1. Kemik Yoğunluğu: Kemik, vücuttaki yumuşak dokulara göre daha yoğun bir dokudur. Daha yoğun dokular, daha az yoğun dokulara göre daha fazla X ışınını absorbe etme eğilimindedir. Ancak kemik X ışınlarına karşı tamamen opak değildir.
2. Mineral İçeriği: Kemiğin birincil mineral bileşeni, kristal bir yapı olan kalsiyum hidroksiapatittir.
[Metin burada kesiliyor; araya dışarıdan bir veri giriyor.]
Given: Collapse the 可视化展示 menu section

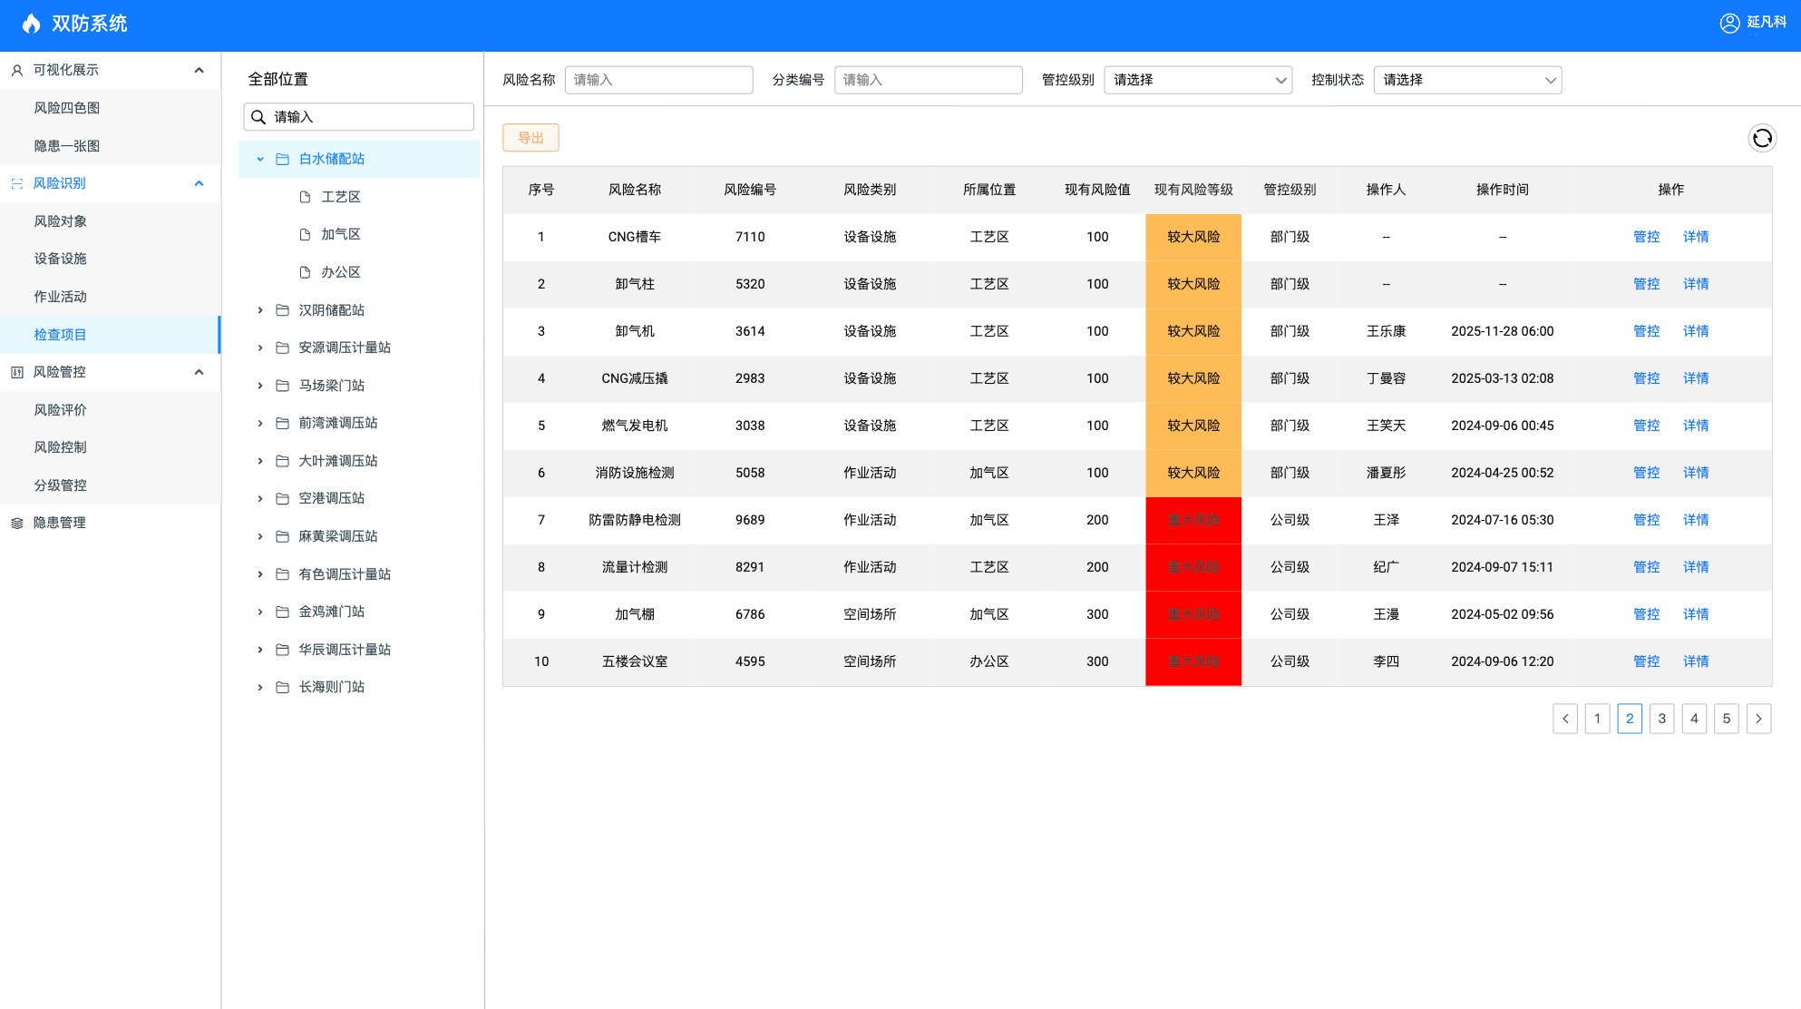Looking at the screenshot, I should (199, 70).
Bu yapıdaki kalsiyum atomları, fotoelektrik absorpsiyon adı verilen bir işlem yoluyla X ışınlarıyla güçlü bir şekilde etkileşime girer. Bu etkileşim, X-ışını fotonlarının emilmesine ve ikincil elektronların salınmasına neden olur ve bazı X-ışınlarının kemiğe nüfuz etmesine izin verir.
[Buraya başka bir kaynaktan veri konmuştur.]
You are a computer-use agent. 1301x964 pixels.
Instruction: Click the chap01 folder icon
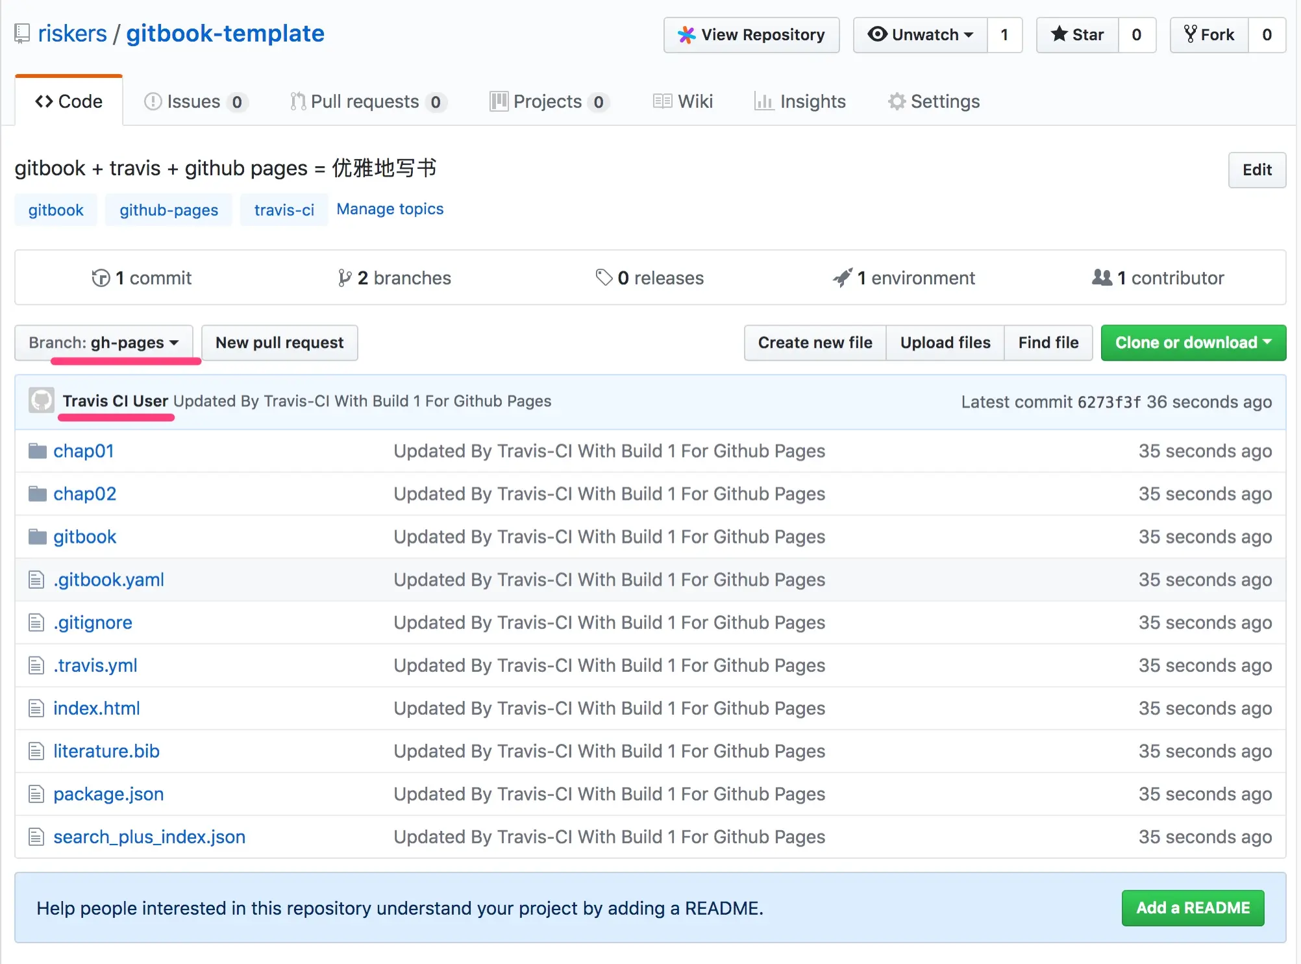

3. Kalınlık: Kemiğin kalınlığı da X-ışınının penetrasyonunda rol oynar. Ekstremitelerdeki gibi daha ince kemikler, leğen kemiği veya omurgadakiler gibi daha kalın kemiklere kıyasla daha fazla X ışınının geçmesine izin verir.
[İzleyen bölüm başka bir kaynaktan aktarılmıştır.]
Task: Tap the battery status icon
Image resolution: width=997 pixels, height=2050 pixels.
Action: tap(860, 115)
4. X-ışını Enerjisi: Görüntülemede kullanılan X ışınlarının enerji düzeyi aynı zamanda kemiğe nüfuz etme yeteneğini de etkiler. Yüksek enerjili X-ışınları daha fazla nüfuz etme gücüne sahiptir ve kemik dahil daha yoğun dokulardan daha kolay geçebilir.
X ışınlarının tamamen kemik tarafından durdurulmadığını unutmamak önemlidir. Bunun yerine kemik dokusundan geçerken zayıflarlar (zayıflar). Zayıflama miktarı yukarıda belirtilen faktörlere bağlıdır. X ışınlarının bu özelliği, radyologların alttaki yumuşak dokuları görselleştirirken kemik yapılarının görüntülerini elde etmelerine olanak tanır.